**What needs to be done:**
Copy nothing but the lines below running from the line containing "Historique (70, 8)" through the line containing "Vorteilssets (1131, 62)", both end lines included.

Provided information section start

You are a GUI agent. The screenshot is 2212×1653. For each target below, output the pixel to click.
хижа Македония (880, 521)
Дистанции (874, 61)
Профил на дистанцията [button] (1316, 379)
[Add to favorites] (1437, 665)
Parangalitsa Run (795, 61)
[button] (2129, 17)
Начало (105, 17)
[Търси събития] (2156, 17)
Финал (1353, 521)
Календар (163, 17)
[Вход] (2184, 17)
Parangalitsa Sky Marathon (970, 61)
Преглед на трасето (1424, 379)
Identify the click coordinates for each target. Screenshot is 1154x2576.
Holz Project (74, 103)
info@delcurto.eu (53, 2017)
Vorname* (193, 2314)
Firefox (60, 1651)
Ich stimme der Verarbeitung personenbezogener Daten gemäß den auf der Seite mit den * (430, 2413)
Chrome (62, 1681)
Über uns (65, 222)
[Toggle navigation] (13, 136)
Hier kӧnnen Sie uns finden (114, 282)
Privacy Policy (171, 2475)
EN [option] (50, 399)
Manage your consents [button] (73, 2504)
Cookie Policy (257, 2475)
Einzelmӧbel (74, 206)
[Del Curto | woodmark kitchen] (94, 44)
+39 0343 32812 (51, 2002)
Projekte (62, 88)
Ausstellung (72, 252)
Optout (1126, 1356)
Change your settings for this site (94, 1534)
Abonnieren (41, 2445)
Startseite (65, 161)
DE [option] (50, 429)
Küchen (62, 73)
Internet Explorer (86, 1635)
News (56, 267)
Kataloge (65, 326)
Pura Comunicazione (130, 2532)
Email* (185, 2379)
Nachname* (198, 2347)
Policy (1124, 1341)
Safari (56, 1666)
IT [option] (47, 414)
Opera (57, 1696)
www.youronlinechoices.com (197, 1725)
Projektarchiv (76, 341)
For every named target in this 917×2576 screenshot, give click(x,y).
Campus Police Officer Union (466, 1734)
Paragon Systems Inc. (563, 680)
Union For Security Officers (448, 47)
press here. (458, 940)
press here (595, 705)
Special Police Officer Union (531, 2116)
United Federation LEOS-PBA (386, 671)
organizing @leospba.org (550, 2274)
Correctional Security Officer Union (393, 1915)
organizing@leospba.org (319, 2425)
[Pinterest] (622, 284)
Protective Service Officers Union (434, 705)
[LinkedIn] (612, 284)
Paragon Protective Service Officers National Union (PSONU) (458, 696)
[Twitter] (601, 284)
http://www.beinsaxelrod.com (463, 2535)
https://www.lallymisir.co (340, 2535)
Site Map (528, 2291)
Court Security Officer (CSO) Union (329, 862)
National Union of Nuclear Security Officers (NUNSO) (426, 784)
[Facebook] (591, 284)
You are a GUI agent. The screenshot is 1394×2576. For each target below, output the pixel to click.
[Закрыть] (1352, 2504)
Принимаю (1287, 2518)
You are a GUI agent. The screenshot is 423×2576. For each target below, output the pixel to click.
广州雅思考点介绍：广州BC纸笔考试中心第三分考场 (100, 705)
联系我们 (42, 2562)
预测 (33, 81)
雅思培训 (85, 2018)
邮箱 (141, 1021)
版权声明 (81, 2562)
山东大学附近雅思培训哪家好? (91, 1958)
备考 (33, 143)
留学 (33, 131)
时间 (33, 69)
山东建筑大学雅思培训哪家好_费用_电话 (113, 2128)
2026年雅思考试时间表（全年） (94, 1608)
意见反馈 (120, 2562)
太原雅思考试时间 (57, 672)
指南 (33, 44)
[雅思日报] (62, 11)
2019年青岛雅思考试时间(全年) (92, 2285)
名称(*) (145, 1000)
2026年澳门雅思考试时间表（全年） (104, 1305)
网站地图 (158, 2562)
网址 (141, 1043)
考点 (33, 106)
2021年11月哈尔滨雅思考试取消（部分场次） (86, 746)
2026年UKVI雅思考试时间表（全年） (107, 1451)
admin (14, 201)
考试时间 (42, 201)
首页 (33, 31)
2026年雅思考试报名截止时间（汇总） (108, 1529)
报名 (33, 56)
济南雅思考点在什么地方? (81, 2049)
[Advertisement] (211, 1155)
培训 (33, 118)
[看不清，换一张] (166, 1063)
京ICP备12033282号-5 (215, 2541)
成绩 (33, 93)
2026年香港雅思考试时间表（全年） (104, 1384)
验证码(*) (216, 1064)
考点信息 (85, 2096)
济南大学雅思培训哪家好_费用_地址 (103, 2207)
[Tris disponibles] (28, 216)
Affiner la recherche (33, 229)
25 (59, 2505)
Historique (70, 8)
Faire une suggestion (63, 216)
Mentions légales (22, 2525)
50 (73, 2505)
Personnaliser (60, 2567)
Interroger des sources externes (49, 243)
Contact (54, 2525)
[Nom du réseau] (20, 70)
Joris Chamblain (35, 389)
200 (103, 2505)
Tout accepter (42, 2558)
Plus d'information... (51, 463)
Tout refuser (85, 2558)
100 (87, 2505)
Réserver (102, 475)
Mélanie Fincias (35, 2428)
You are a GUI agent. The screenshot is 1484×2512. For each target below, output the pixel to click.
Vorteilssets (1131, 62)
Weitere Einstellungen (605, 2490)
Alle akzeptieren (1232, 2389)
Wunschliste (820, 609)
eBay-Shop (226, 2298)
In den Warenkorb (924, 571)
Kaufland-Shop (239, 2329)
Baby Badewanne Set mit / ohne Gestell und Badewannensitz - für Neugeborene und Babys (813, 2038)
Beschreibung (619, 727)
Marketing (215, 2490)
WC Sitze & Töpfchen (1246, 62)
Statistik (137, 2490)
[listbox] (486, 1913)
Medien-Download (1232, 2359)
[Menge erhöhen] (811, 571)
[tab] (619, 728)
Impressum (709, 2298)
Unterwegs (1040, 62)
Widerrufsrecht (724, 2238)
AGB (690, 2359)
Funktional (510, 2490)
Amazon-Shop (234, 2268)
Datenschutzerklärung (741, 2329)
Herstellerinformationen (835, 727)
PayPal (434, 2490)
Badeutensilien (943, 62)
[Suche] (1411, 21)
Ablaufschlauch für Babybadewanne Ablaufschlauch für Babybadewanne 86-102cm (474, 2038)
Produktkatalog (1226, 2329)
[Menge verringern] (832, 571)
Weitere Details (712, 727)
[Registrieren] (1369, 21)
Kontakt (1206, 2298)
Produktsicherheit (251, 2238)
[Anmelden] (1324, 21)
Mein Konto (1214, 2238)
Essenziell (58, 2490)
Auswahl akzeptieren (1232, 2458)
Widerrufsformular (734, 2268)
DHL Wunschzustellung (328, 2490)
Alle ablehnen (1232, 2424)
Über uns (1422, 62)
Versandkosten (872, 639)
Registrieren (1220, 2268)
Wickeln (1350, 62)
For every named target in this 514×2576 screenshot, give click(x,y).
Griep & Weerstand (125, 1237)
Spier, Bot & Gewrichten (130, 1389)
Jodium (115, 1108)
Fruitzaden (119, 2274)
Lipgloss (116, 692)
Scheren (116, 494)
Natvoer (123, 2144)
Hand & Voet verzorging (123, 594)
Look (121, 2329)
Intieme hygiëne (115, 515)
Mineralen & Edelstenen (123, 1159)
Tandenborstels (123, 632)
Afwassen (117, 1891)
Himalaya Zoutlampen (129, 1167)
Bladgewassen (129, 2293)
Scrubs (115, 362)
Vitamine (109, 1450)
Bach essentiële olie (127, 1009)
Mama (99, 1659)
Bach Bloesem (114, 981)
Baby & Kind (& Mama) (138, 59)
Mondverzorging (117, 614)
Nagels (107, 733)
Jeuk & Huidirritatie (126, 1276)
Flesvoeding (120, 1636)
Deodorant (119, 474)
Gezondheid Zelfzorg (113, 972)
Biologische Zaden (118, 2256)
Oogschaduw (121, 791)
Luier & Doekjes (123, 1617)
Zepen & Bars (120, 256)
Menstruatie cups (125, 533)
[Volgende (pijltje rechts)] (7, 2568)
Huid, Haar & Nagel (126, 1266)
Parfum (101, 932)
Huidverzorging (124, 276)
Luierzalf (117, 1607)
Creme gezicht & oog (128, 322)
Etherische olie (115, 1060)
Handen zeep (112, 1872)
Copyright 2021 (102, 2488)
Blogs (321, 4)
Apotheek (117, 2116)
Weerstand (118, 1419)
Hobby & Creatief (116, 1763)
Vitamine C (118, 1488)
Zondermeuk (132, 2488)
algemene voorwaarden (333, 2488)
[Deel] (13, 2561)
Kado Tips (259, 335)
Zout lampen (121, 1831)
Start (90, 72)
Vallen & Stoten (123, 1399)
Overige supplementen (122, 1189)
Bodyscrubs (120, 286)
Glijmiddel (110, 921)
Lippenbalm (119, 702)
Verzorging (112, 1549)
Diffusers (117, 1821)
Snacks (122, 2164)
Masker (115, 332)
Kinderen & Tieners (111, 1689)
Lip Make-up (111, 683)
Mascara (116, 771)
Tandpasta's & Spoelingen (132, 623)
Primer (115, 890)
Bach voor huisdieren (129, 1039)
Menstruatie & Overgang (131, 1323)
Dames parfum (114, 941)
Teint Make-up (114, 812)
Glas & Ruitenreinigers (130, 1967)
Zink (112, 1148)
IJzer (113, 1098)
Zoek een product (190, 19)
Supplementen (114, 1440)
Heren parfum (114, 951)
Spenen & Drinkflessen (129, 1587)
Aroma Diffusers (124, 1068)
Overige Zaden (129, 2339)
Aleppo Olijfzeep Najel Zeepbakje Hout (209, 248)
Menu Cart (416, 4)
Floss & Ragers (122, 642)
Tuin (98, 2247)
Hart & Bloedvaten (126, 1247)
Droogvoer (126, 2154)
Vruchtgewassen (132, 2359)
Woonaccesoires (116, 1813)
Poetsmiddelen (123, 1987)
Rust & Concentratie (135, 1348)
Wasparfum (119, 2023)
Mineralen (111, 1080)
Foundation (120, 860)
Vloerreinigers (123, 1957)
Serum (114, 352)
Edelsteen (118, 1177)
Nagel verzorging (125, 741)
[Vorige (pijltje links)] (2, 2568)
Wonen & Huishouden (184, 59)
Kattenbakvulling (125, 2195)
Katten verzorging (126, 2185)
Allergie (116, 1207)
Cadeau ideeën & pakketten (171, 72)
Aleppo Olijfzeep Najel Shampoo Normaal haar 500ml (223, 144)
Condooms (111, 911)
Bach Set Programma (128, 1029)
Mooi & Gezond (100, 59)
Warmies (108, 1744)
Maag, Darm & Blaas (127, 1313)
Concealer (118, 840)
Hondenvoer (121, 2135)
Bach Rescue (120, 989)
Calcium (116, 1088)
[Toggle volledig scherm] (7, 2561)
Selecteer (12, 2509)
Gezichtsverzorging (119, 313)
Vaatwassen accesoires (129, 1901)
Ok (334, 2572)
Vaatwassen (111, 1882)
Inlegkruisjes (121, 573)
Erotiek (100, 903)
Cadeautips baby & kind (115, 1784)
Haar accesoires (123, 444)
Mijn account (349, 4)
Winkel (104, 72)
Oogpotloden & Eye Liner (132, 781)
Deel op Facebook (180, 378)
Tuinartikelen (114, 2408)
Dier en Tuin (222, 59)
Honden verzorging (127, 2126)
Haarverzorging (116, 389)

Provided information section end

**Response to the exercise:**
Historique (70, 8)
Faire une suggestion (63, 216)
Mentions légales (22, 2525)
50 (73, 2505)
Personnaliser (60, 2567)
Interroger des sources externes (49, 243)
Contact (54, 2525)
[Nom du réseau] (20, 70)
Joris Chamblain (35, 389)
200 (103, 2505)
Tout accepter (42, 2558)
Plus d'information... (51, 463)
Tout refuser (85, 2558)
100 (87, 2505)
Réserver (102, 475)
Mélanie Fincias (35, 2428)
You are a GUI agent. The screenshot is 1484×2512. For each target below, output the pixel to click.
Vorteilssets (1131, 62)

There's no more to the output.